In the second decision, the Court examined whether Wis. Stat. § 227.10(2m) impacted WDNR’s authority to consider the environmental impact of high capacity wells that are not required to undergo the formal environmental review process at Wis. Stat. § 281.34(4)(a). 2021 WI 72, 8. When the eight high capacity well applications at issue were initially submitted to WDNR, WDNR had adopted a policy in line with the Wisconsin Supreme Court decision in Lake Beulah Mgmt. Dist. v. Wisconsin Dep’t of Natural Resources, 2011 WI 54, 335 Wis. 2d 47, 799 N.W.2d 73, that it would review all high capacity well applications for environmental impacts, regardless of whether the wells met the criteria for an environmental review under Wis. Stat. 281.34(4). WDNR concluded that most of the wells at issue would have negative environmental impacts and therefore it declined to approve the applications and placed them “on hold.”

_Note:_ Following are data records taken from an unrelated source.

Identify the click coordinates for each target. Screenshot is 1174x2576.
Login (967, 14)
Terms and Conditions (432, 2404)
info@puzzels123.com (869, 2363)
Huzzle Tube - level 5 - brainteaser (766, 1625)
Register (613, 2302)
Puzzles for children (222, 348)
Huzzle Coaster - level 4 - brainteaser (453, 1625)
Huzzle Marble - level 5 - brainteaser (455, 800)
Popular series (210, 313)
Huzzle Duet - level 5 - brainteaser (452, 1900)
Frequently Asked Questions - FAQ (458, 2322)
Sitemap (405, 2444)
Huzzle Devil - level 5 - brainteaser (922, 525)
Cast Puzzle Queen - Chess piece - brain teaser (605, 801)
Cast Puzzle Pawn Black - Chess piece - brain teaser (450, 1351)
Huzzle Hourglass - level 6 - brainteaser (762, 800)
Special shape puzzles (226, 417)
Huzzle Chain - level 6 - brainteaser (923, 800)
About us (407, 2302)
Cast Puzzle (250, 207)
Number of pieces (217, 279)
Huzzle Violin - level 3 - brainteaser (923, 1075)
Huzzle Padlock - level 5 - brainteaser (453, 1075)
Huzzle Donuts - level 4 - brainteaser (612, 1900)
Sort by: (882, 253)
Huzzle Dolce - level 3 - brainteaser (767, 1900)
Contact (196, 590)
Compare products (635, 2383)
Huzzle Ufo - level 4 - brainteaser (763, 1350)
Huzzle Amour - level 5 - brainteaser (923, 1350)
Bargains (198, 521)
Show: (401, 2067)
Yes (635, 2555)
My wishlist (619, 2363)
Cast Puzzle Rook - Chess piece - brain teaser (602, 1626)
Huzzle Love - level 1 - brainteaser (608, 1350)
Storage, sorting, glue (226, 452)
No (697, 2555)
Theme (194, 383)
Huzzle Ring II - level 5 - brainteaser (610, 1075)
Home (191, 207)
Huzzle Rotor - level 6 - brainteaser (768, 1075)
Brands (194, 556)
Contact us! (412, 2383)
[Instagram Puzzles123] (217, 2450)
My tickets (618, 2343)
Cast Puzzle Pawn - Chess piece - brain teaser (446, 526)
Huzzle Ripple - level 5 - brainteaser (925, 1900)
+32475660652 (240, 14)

After the Wisconsin Department of Justice issued a memo that examined the impact of Wis. Stat. § 227.10(2m) on the Lake Beulah decision (section 227.10(2m) was passed by the Legislature after oral arguments in Lake Beulah), WDNR concluded it had no authority to consider the environmental effects of the high capacity wells as they did not fall into the specific categories of wells that required environmental review under Wis. Stat. § 281.34(4). WDNR then approved all of the well applications with no conditions to mitigate the environmental impacts the agency had already identified. Clean Wisconsin challenged the issuance of each of the eight permits and argued that WDNR had explicit statutory authority to review and condition the permits based on environmental impacts to public trust waters.

The Supreme Court agreed with Clean Wisconsin and found WDNR has broad authority to consider environmental impacts to public trust waters when making high capacity well permitting decisions. The Court’s decision not only affirmed WDNR’s broad public trust authority, but reaffirmed the Court’s Lake Beulah decision in light of Wis. Stat. § 227.10(2m). The Court relied on WDNR’s broad public trust authority in Wis. Stat. §§ 281.11 and 281.12 to find that WDNR has explicit authority to consider the environmental impact of all high capacity well applications. 

The Legislature granted WDNR broad statutory authority to “protect, maintain, and improve” the state’s public trust waters, and the Court’s recent companion cases open the door for WDNR to take unprecedented regulatory actions grounded in its public trust authority. Wis. Stat. § 281.11. The companion decisions may usher in a period of governance by WDNR and other state agencies that can be described as “regulate now, find authority later.” Furthermore, given the Court’s adoption of the broad authority granted to WDNR in statute as explicit authority for purposes of Wis. Stat. § 227.10(2m), the companion decisions will make it even more difficult for the regulated community to successfully challenge unprecedented and unsavory agency actions.

The dissenting opinion in 2021 WI 72 challenges the majority opinion on the plain meaning interpretation of Wis. Stat. § 227.10(2m), as well as the separation-of-powers issues associated with the majority’s opinion. Specifically, the dissent stresses that the Legislature’s intent to curtail administrative agency power was clear with its passage of Act 21. The statutory language clearly permits environmental reviews of high capacity wells in certain instances, but none of those was present for the eight wells at issue. The dissent stresses that the Court’s environmental policy concerns infiltrated its reasoning to help it reach a “favored” result. Furthermore, the dissent notes the explicit authority relied upon by the majority at Wis. Stat. §§ 281.11 and 281.12 consists of nothing more than policy and purpose statements or general statements of WDNR powers, and the majority’s reliance on such “nebulous grants of authority” empties all meaning and power from Act 21.